Lucarelli, pubblicamente, si è molto risentito del fatto che l'ex amministratore delegato del Parma Pietro Leonardi sia appena approdato al Latina con cariche dirigenziali. Lei cosa ne pensa?
"Alcune cose vanno verificate, c’è un'indagine della magistratura che si esprimerà in merito e bisogna aspettare prima di dare giudizi. Io non ho vissuto direttamente le dinamiche dall’interno come lui, ma il fallimento c’è stato ed anche molto pesante, quindi Lucarelli ha titolo e ragione di essere arrabbiato perché ha vissuto tutta questa bruttissima vicenda sulla propria pelle".
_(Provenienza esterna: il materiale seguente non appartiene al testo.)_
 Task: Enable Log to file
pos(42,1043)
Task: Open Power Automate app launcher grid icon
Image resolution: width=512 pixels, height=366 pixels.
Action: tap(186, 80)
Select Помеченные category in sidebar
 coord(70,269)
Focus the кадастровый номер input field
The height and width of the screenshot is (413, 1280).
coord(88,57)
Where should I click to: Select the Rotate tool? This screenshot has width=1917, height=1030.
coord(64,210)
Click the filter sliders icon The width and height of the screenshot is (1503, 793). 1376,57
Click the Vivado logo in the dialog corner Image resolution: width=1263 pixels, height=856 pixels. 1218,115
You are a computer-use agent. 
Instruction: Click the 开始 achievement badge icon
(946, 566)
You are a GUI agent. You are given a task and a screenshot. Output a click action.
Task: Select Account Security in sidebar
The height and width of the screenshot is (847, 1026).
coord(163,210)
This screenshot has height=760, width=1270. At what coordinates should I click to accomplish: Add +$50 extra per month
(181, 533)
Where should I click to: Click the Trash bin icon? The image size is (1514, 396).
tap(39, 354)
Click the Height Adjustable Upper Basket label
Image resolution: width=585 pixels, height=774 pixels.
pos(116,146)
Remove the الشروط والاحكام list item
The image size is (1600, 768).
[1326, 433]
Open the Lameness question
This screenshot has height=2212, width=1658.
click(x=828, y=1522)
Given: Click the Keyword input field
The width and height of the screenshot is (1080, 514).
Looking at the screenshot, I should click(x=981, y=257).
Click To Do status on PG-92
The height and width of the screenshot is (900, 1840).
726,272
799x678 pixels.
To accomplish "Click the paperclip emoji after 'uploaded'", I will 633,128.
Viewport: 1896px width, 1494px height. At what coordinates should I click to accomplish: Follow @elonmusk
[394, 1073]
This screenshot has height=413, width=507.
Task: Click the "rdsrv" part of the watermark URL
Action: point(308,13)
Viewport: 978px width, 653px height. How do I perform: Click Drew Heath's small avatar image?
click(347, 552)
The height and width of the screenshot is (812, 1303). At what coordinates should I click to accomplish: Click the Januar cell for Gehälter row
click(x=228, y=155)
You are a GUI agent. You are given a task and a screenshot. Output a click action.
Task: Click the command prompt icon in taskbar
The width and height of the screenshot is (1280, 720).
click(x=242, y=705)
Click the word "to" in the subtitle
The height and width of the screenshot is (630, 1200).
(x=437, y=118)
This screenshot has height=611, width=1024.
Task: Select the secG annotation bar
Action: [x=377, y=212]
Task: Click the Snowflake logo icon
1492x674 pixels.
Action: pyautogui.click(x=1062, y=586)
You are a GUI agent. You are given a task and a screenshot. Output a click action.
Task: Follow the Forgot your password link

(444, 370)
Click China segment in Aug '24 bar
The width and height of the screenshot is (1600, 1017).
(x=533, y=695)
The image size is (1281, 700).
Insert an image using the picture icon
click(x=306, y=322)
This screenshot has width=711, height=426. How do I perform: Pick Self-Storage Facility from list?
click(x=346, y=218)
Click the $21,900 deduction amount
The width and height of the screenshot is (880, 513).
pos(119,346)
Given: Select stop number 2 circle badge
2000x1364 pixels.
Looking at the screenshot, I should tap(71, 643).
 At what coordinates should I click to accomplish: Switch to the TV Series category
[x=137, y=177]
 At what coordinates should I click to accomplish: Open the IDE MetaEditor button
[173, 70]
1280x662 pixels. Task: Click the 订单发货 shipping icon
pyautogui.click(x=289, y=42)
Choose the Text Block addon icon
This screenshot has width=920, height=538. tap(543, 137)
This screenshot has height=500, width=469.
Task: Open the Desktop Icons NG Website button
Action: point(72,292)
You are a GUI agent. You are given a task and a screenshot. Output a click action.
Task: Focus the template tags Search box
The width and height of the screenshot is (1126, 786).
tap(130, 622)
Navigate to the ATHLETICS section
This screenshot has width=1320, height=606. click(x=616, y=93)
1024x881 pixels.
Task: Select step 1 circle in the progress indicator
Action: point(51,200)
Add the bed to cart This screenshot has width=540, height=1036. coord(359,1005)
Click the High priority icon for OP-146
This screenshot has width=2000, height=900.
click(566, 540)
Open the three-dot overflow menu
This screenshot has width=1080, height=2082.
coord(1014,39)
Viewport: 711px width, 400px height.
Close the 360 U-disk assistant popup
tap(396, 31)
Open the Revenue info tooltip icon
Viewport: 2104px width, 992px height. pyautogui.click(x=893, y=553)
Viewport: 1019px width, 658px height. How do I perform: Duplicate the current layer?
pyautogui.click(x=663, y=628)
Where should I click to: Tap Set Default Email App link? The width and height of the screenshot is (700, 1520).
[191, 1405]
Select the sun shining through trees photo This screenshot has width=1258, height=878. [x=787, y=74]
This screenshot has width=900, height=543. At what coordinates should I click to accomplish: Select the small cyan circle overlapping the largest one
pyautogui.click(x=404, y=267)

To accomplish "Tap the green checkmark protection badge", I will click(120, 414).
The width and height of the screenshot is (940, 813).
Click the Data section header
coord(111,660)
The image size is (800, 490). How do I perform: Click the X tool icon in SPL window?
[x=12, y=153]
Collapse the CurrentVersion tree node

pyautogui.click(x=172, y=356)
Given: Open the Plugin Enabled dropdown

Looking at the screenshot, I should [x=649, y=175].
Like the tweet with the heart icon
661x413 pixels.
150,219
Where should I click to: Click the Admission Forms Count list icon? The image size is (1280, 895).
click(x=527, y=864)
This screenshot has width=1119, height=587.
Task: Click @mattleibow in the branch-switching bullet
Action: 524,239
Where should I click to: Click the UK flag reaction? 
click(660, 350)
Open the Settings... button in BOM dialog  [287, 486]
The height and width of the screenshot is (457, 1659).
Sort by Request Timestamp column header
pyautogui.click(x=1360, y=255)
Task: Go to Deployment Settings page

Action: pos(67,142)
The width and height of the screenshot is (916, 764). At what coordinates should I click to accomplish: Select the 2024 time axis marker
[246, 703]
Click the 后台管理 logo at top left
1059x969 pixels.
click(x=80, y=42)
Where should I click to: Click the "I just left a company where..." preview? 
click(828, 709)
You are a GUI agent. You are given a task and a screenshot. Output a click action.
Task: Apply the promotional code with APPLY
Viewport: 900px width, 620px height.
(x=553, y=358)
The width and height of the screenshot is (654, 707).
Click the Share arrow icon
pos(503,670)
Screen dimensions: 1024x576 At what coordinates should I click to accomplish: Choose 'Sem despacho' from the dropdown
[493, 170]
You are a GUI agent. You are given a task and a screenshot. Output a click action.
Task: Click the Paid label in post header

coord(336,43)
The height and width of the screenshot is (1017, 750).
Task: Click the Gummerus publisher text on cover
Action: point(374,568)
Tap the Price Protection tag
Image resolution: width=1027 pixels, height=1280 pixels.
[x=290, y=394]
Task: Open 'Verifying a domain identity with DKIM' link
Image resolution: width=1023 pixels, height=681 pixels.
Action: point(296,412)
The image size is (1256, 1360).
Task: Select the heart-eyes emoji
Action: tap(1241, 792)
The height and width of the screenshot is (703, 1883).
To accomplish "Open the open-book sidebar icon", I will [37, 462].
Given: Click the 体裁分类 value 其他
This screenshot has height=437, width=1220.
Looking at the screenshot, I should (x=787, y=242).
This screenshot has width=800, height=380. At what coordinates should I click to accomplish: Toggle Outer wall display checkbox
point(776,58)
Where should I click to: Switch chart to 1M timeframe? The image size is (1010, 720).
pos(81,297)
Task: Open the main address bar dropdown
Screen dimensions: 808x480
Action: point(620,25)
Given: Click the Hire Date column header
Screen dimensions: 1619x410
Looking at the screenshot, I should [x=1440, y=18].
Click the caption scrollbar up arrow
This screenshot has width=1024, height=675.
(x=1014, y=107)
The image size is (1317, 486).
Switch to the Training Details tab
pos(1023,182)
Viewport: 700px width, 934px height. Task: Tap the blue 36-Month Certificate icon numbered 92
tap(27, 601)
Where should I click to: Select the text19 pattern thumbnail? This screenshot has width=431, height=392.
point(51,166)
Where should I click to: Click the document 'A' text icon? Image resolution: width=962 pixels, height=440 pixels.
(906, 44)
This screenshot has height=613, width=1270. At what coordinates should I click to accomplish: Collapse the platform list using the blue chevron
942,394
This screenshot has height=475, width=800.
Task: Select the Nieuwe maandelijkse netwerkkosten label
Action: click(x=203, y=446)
Il Parma in campionato sta volando, qual è il giocatore che l'ha maggiormente impressionata?
"Tutti stanno facendo bene, anche i giovani. La difesa è granitica e non prende gol. Baraye è il giocatore più tecnico della squadra e per il potenziale che ha è quello che mi ha impressionato di più, oltre a lui mi piacciono molto anche Lauria e lo sfortunato Longobardi. Inoltre, anche se vado contro corrente rispetto agli umori della piazza non dimenticherei di citare l'importanza di avere in rosa un giocatore come Guazzo: è stato poco utilizzato ed in un momento come questo dove Longobardi è assente credo sia importante recuperarlo perché è un giocatore molto importante e determinante per questa categoria e può dare molto: lo hanno tutti giudicato troppo presto, anche per quell’episodio dell’espulsione a Castelfranco, ha sbagliato ma sono errori che si possono fare".
L'infortunio di Longobardi potrà essere un problema per le sorti del Parma nelle prossime partite? Che ne pensa di Baraye centravanti?
"Per le prossime partite direi che non sarà un problema. Apolloni ha dimostrato di sapersi organizzare benissimo lo stesso, ma alle lunghe l’assenza di una punta vera potrebbe essere un problema, per questo dico che va recuperato Guazzo soprattutto dal punto di vista mentale altrimenti bisogna andare sul mercato. Baraye centravanti mi piace moltissimo, è fortissimo anche di testa perché ha ottimi tempi di elevazione: è un calciatore completo, si deve un po’ disciplinare e se lo farà sono convinto che il suo destino sarà quello di essere protagonista anche in categorie superiori".
Domenica arriva l'Imolese, successivamente la partita contro il Delta Rovigo. Se il Parma facesse 6 punti in queste due sfide si ritroverebbe già con mezzo passo in lega pro?
"Sì, ne sono convinto perché farebbe uno strappo determinante. Siamo quasi a metà campionato e la classifica ormai si sta delineando, anche se non dovesse vincerle tutte e due il Parma è la squadra più forte, più completa ed attrezzata. Credo che alla fine non avrà problemi per la promozione, bisognerebbe essere scaramantici ma io guardo la luce dei fatti e sono realista".